## Extrait cité
-.-.-

Les Tartessos voient passer sur leur terre successivement les Phéniciens, les Grecs, les Carthaginois et les Romains, les Wisigoths et les Vandales. Et enfin les Arabes qui débarquent en 711. Ils resteront en Andalousie jusqu’en 1492, soit près de 800 ans. Du IXe au XIIIe siècle, à la cour des Califes de Cordoue, votre origine, votre race, votre religion ne comptaient pas. Seuls importaient votre science, vos talents, votre art. Citons un exemple parmi bien d’autres.
 
 Un grand personnage venant de Perse arriva en 832 à Cordoue où il mourut 35 ans plus tard. Il s’appelait Zyriab. Le calife Ab-dar-Raman II est vite ébloui par cet homme d’une immense culture : chanteur, luthiste, compositeur, poète, historien, philosophe, inventeur… On rapporte qu’il savait de mémoire plus de 10 000 chansons persanes. À la cour de Cordoue, Zyriab, avec des érudits juifs et chrétiens, cherche à connaître les musiques du Nord, les mélopées grégoriennes et les romanceros profanes. 
 
Un flamencologue espagnol écrit : « C’est avec Zyriab qu’entrent en Andalousie par milliers les chansons orientales de lointaine origine gréco-persane qui ont été la matrice mélodique de notre musique… Le chant populaire andalou rencontre avec Zyriab celui qui peut apparaître comme le génial créateur de notre cante jondo. »
 
Ce mélange d’éléments, qui commencent à constituer la musique, la danse et la poésie populaires de cette Espagne méridionale, va bientôt devenir inextricable avec l’arrivée d’un peuple nomade, haut en couleur, qui porte en lui la force indestructible de sa race : les Tziganes, c’est-à-dire les Gitans.

-.-.-

## Données fournies
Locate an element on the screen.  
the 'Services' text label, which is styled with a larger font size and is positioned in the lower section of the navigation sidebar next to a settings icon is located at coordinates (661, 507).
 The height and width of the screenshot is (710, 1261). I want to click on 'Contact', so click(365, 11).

-.-.-

## Exercices écrits
(1) D'après l'extrait cité, qu'est-ce qui éblouit le calife Ab-dar-Raman II chez Zyriab ? Répondez en une à trois phrases.
(2) Répondez brièvement à partir de l'extrait cité.
(a) En quelle année les Arabes débarquent-ils ?
(b) De quel pays vient Zyriab, et en quelle année arrive-t-il à Cordoue ?
(c) Quel peuple nomade est nommé à la fin ?
(3) Recopiez l'extrait cité depuis « Un grand personnage » jusqu'à « les romanceros profanes. » inclus.
La liste n'a aucun rôle dans ce travail.

## Corrigé par exercice
(1) Le calife est ébloui par l'immense culture de Zyriab. Celui-ci était à la fois chanteur, luthiste, compositeur, poète, historien, philosophe et inventeur.

(2)
(a) En 711.
(b) Il vient de Perse et arrive à Cordoue en 832.
(c) Les Tziganes, c'est-à-dire les Gitans.

(3)
Un grand personnage venant de Perse arriva en 832 à Cordoue où il mourut 35 ans plus tard. Il s’appelait Zyriab. Le calife Ab-dar-Raman II est vite ébloui par cet homme d’une immense culture : chanteur, luthiste, compositeur, poète, historien, philosophe, inventeur… On rapporte qu’il savait de mémoire plus de 10 000 chansons persanes. À la cour de Cordoue, Zyriab, avec des érudits juifs et chrétiens, cherche à connaître les musiques du Nord, les mélopées grégoriennes et les romanceros profanes.